** Exercise text **

——

Pain, Prejudice, and Opioids: Emerging Policy and Integrative Practice
Presented by: Moderator, John Weeks; Panelists, Jane Ballentyne, MD and Heather Tick, MD
Recorded: February 2017
Pain is the historic, primary front of integrative care. Starting in the mid-1980s, people began stepping away in droves from dominant healthcare approaches to explore chiropractic, acupuncture, mind-body, and other alternatives. Thirty years later, a survey finds that pain is the clinical driver in integrative academic medical centers. Yet, these patient preferences and the data that supports them remain unevenly reflected in national strategies on pain care and opioids.
This session reviews the emerging policy landscape. Initiatives of the CDC, Obama administration, HHS, Surgeon General, NIH NCCIH, plus some groundbreaking states will be explored. An anesthesiologist and policy insider, who leads the Physicians for Responsible Pain Opioid Prescribing, will then walk participants through some of the dynamics of the thinking, practice, and influences that are shaping these policy directions, and how non-pharmacological and integrative methods may gain a more powerful place in future guidance. The panel will conclude with an exploration of emerging science on state-of-the-art integrative and functional medicine pain practice that continues to push the envelope of optimal care.
This presentation was recorded at the Integrative Healthcare Symposium Annual Conference.

——

** Dataset excerpt **
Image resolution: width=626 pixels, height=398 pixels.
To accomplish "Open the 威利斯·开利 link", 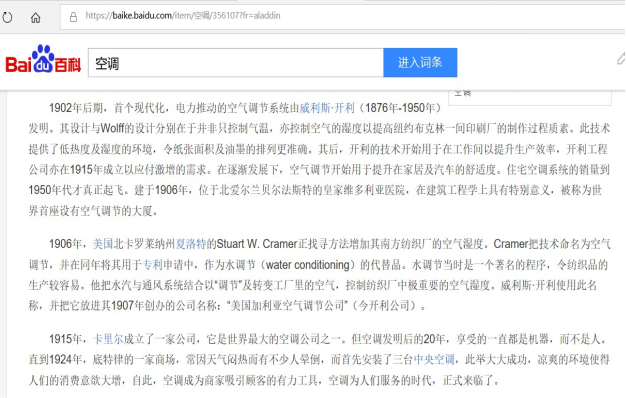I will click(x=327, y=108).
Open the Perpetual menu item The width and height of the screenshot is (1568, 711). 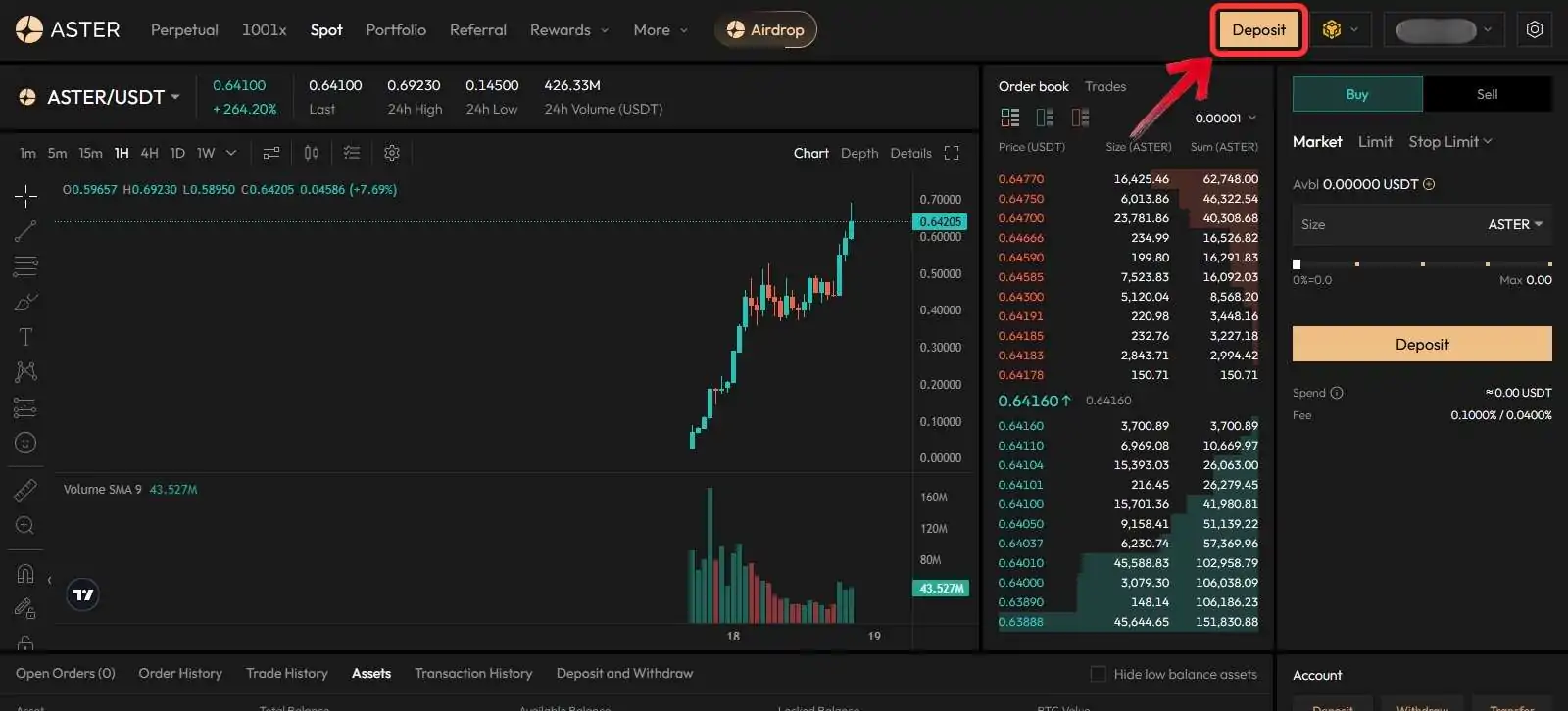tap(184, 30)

——

** Task goal **
In the opioid session description, take everything from "This session reviews" down to "of optimal care." and write it out again, changing "participants" to "attendees". The lines above have no connection to the opioid session description.

** Solution for this task **
This session reviews the emerging policy landscape. Initiatives of the CDC, Obama administration, HHS, Surgeon General, NIH NCCIH, plus some groundbreaking states will be explored. An anesthesiologist and policy insider, who leads the Physicians for Responsible Pain Opioid Prescribing, will then walk attendees through some of the dynamics of the thinking, practice, and influences that are shaping these policy directions, and how non-pharmacological and integrative methods may gain a more powerful place in future guidance. The panel will conclude with an exploration of emerging science on state-of-the-art integrative and functional medicine pain practice that continues to push the envelope of optimal care.